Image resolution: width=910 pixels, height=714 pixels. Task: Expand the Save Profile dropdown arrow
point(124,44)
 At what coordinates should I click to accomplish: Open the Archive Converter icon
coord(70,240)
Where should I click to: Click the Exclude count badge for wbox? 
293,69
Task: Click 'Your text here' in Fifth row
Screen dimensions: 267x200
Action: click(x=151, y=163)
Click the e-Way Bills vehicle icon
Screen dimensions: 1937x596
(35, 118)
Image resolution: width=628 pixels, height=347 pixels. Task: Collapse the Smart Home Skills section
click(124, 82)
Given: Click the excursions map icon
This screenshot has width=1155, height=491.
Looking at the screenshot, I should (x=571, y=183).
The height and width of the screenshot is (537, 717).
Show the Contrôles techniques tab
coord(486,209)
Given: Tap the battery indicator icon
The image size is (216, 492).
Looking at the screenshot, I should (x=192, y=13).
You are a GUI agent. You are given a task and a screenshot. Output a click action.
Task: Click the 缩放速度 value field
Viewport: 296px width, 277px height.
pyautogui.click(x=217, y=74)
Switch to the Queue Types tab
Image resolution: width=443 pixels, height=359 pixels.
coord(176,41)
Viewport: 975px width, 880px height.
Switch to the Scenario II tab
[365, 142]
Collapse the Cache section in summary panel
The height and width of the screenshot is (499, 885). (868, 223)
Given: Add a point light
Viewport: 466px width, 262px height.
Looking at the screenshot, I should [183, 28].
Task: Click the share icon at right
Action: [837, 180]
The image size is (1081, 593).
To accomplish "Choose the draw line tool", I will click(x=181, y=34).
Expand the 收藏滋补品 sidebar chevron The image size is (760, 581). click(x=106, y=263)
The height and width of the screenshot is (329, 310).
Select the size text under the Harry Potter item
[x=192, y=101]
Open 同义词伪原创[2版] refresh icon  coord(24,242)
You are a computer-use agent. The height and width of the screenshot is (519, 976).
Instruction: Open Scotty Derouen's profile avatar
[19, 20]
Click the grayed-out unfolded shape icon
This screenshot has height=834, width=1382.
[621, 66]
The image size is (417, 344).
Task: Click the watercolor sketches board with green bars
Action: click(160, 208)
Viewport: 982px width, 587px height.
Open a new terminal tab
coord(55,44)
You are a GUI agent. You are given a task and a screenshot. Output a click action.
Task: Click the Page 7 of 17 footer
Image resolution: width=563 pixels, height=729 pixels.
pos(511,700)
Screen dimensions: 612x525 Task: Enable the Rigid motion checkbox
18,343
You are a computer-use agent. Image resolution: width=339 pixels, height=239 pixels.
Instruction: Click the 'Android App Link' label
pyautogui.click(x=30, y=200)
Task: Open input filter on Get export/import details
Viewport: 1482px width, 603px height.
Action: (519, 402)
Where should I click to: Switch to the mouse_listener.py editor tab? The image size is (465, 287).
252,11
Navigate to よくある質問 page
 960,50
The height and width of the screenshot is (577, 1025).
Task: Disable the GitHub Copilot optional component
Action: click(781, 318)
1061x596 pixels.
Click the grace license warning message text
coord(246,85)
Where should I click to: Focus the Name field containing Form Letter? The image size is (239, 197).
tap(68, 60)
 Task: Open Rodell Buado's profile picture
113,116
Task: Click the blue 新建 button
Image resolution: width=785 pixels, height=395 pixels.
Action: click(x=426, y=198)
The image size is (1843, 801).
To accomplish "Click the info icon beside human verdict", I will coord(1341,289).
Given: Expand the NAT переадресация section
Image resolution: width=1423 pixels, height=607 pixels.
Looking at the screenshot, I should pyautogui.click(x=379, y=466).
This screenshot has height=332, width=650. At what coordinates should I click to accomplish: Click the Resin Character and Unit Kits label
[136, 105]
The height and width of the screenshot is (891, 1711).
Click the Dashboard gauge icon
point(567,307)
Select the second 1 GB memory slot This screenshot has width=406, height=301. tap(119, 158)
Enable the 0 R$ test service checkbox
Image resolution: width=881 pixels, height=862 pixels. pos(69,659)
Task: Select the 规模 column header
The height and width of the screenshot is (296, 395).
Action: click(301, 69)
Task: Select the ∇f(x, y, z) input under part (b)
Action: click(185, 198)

• _Aim of the task_
Set down, exactly as they appear above, all lines from the one that has "Given: Tap the battery indicator icon" down to the one that has "You are a computer-use agent. Image", including those two and no others.

• _Completed exercise_
Given: Tap the battery indicator icon
The image size is (216, 492).
Looking at the screenshot, I should (x=192, y=13).
You are a GUI agent. You are given a task and a screenshot. Output a click action.
Task: Click the 缩放速度 value field
Viewport: 296px width, 277px height.
pyautogui.click(x=217, y=74)
Switch to the Queue Types tab
Image resolution: width=443 pixels, height=359 pixels.
coord(176,41)
Viewport: 975px width, 880px height.
Switch to the Scenario II tab
[365, 142]
Collapse the Cache section in summary panel
The height and width of the screenshot is (499, 885). (868, 223)
Given: Add a point light
Viewport: 466px width, 262px height.
Looking at the screenshot, I should [183, 28].
Task: Click the share icon at right
Action: [837, 180]
The image size is (1081, 593).
To accomplish "Choose the draw line tool", I will click(x=181, y=34).
Expand the 收藏滋补品 sidebar chevron The image size is (760, 581). click(x=106, y=263)
The height and width of the screenshot is (329, 310).
Select the size text under the Harry Potter item
[x=192, y=101]
Open 同义词伪原创[2版] refresh icon  coord(24,242)
You are a computer-use agent. The height and width of the screenshot is (519, 976).
Instruction: Open Scotty Derouen's profile avatar
[19, 20]
Click the grayed-out unfolded shape icon
This screenshot has height=834, width=1382.
[621, 66]
The image size is (417, 344).
Task: Click the watercolor sketches board with green bars
Action: click(160, 208)
Viewport: 982px width, 587px height.
Open a new terminal tab
coord(55,44)
You are a GUI agent. You are given a task and a screenshot. Output a click action.
Task: Click the Page 7 of 17 footer
Image resolution: width=563 pixels, height=729 pixels.
pos(511,700)
Screen dimensions: 612x525 Task: Enable the Rigid motion checkbox
18,343
You are a computer-use agent. Image resolution: width=339 pixels, height=239 pixels.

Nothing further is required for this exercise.